### [What the task requires]
Give back each entry verbatim.

::::::::::

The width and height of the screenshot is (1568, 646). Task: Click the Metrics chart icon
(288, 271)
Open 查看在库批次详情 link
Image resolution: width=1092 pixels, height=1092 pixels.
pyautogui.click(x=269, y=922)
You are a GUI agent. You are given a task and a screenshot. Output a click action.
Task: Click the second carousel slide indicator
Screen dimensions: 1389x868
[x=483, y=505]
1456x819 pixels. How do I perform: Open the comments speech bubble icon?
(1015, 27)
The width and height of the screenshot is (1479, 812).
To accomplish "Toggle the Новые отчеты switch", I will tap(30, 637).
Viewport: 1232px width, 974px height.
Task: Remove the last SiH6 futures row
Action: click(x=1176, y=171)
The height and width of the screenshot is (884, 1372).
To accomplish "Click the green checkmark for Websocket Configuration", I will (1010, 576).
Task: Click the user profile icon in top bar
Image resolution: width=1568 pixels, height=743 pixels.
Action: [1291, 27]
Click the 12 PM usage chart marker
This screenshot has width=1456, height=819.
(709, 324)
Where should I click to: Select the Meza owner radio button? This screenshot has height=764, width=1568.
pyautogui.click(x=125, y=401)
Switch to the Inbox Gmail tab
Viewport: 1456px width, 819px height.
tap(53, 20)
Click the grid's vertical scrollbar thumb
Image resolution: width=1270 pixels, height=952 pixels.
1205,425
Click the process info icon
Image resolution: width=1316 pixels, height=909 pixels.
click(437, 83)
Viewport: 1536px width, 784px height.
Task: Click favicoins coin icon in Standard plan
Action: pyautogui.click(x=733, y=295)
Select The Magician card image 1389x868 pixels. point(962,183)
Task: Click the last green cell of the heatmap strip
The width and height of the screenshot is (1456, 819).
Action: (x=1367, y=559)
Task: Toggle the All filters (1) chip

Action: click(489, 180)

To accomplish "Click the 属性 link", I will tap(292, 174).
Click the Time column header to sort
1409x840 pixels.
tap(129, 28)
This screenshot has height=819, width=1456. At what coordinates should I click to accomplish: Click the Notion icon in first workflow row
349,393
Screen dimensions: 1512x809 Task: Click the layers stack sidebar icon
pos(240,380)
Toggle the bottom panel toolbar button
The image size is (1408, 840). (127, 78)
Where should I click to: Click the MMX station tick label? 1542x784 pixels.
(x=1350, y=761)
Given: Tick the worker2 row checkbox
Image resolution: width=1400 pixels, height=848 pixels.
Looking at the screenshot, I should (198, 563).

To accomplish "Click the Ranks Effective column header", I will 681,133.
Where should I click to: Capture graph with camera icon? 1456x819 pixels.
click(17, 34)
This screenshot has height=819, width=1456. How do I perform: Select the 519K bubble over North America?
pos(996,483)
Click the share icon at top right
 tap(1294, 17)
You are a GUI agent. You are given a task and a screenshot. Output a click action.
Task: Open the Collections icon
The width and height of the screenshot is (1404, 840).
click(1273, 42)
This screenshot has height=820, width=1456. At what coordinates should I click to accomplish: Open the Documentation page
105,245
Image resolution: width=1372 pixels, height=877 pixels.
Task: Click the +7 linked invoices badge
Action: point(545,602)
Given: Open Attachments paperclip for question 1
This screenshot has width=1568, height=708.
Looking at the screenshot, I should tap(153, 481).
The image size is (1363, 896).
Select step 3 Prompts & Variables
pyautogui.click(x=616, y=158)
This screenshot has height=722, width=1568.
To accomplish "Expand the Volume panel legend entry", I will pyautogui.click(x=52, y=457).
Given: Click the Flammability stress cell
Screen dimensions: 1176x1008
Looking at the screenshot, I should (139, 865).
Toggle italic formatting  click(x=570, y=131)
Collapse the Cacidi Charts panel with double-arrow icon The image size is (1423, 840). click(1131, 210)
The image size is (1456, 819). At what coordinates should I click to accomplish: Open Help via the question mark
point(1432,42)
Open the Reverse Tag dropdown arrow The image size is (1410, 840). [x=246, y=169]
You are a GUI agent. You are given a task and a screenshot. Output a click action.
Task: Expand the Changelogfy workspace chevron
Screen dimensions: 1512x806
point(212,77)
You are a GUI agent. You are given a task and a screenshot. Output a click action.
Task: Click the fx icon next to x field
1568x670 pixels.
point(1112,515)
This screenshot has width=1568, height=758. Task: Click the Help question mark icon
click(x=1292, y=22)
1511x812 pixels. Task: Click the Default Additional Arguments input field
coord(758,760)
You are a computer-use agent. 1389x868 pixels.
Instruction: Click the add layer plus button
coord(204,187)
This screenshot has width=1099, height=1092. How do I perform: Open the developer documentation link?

::::::::::

### [Exercise response]
The width and height of the screenshot is (1568, 646). Task: Click the Metrics chart icon
(288, 271)
Open 查看在库批次详情 link
Image resolution: width=1092 pixels, height=1092 pixels.
pyautogui.click(x=269, y=922)
You are a GUI agent. You are given a task and a screenshot. Output a click action.
Task: Click the second carousel slide indicator
Screen dimensions: 1389x868
[x=483, y=505]
1456x819 pixels. How do I perform: Open the comments speech bubble icon?
(1015, 27)
The width and height of the screenshot is (1479, 812).
To accomplish "Toggle the Новые отчеты switch", I will tap(30, 637).
Viewport: 1232px width, 974px height.
Task: Remove the last SiH6 futures row
Action: click(x=1176, y=171)
The height and width of the screenshot is (884, 1372).
To accomplish "Click the green checkmark for Websocket Configuration", I will (1010, 576).
Task: Click the user profile icon in top bar
Image resolution: width=1568 pixels, height=743 pixels.
Action: [1291, 27]
Click the 12 PM usage chart marker
This screenshot has width=1456, height=819.
(709, 324)
Where should I click to: Select the Meza owner radio button? This screenshot has height=764, width=1568.
pyautogui.click(x=125, y=401)
Switch to the Inbox Gmail tab
Viewport: 1456px width, 819px height.
tap(53, 20)
Click the grid's vertical scrollbar thumb
Image resolution: width=1270 pixels, height=952 pixels.
1205,425
Click the process info icon
Image resolution: width=1316 pixels, height=909 pixels.
click(437, 83)
Viewport: 1536px width, 784px height.
Task: Click favicoins coin icon in Standard plan
Action: pyautogui.click(x=733, y=295)
Select The Magician card image 1389x868 pixels. point(962,183)
Task: Click the last green cell of the heatmap strip
The width and height of the screenshot is (1456, 819).
Action: (x=1367, y=559)
Task: Toggle the All filters (1) chip

Action: click(489, 180)

To accomplish "Click the 属性 link", I will tap(292, 174).
Click the Time column header to sort
1409x840 pixels.
tap(129, 28)
This screenshot has height=819, width=1456. At what coordinates should I click to accomplish: Click the Notion icon in first workflow row
349,393
Screen dimensions: 1512x809 Task: Click the layers stack sidebar icon
pos(240,380)
Toggle the bottom panel toolbar button
The image size is (1408, 840). (127, 78)
Where should I click to: Click the MMX station tick label? 1542x784 pixels.
(x=1350, y=761)
Given: Tick the worker2 row checkbox
Image resolution: width=1400 pixels, height=848 pixels.
Looking at the screenshot, I should (198, 563).

To accomplish "Click the Ranks Effective column header", I will 681,133.
Where should I click to: Capture graph with camera icon? 1456x819 pixels.
click(17, 34)
This screenshot has height=819, width=1456. How do I perform: Select the 519K bubble over North America?
pos(996,483)
Click the share icon at top right
 tap(1294, 17)
You are a GUI agent. You are given a task and a screenshot. Output a click action.
Task: Open the Collections icon
The width and height of the screenshot is (1404, 840).
click(1273, 42)
This screenshot has height=820, width=1456. At what coordinates should I click to accomplish: Open the Documentation page
105,245
Image resolution: width=1372 pixels, height=877 pixels.
Task: Click the +7 linked invoices badge
Action: point(545,602)
Given: Open Attachments paperclip for question 1
This screenshot has width=1568, height=708.
Looking at the screenshot, I should tap(153, 481).
The image size is (1363, 896).
Select step 3 Prompts & Variables
pyautogui.click(x=616, y=158)
This screenshot has height=722, width=1568.
To accomplish "Expand the Volume panel legend entry", I will pyautogui.click(x=52, y=457).
Given: Click the Flammability stress cell
Screen dimensions: 1176x1008
Looking at the screenshot, I should (139, 865).
Toggle italic formatting  click(x=570, y=131)
Collapse the Cacidi Charts panel with double-arrow icon The image size is (1423, 840). click(1131, 210)
The image size is (1456, 819). At what coordinates should I click to accomplish: Open Help via the question mark
point(1432,42)
Open the Reverse Tag dropdown arrow The image size is (1410, 840). [x=246, y=169]
You are a GUI agent. You are given a task and a screenshot. Output a click action.
Task: Expand the Changelogfy workspace chevron
Screen dimensions: 1512x806
point(212,77)
You are a GUI agent. You are given a task and a screenshot. Output a click action.
Task: Click the fx icon next to x field
1568x670 pixels.
point(1112,515)
This screenshot has width=1568, height=758. Task: Click the Help question mark icon
click(x=1292, y=22)
1511x812 pixels. Task: Click the Default Additional Arguments input field
coord(758,760)
You are a computer-use agent. 1389x868 pixels.
Instruction: Click the add layer plus button
coord(204,187)
This screenshot has width=1099, height=1092. How do I perform: Open the developer documentation link?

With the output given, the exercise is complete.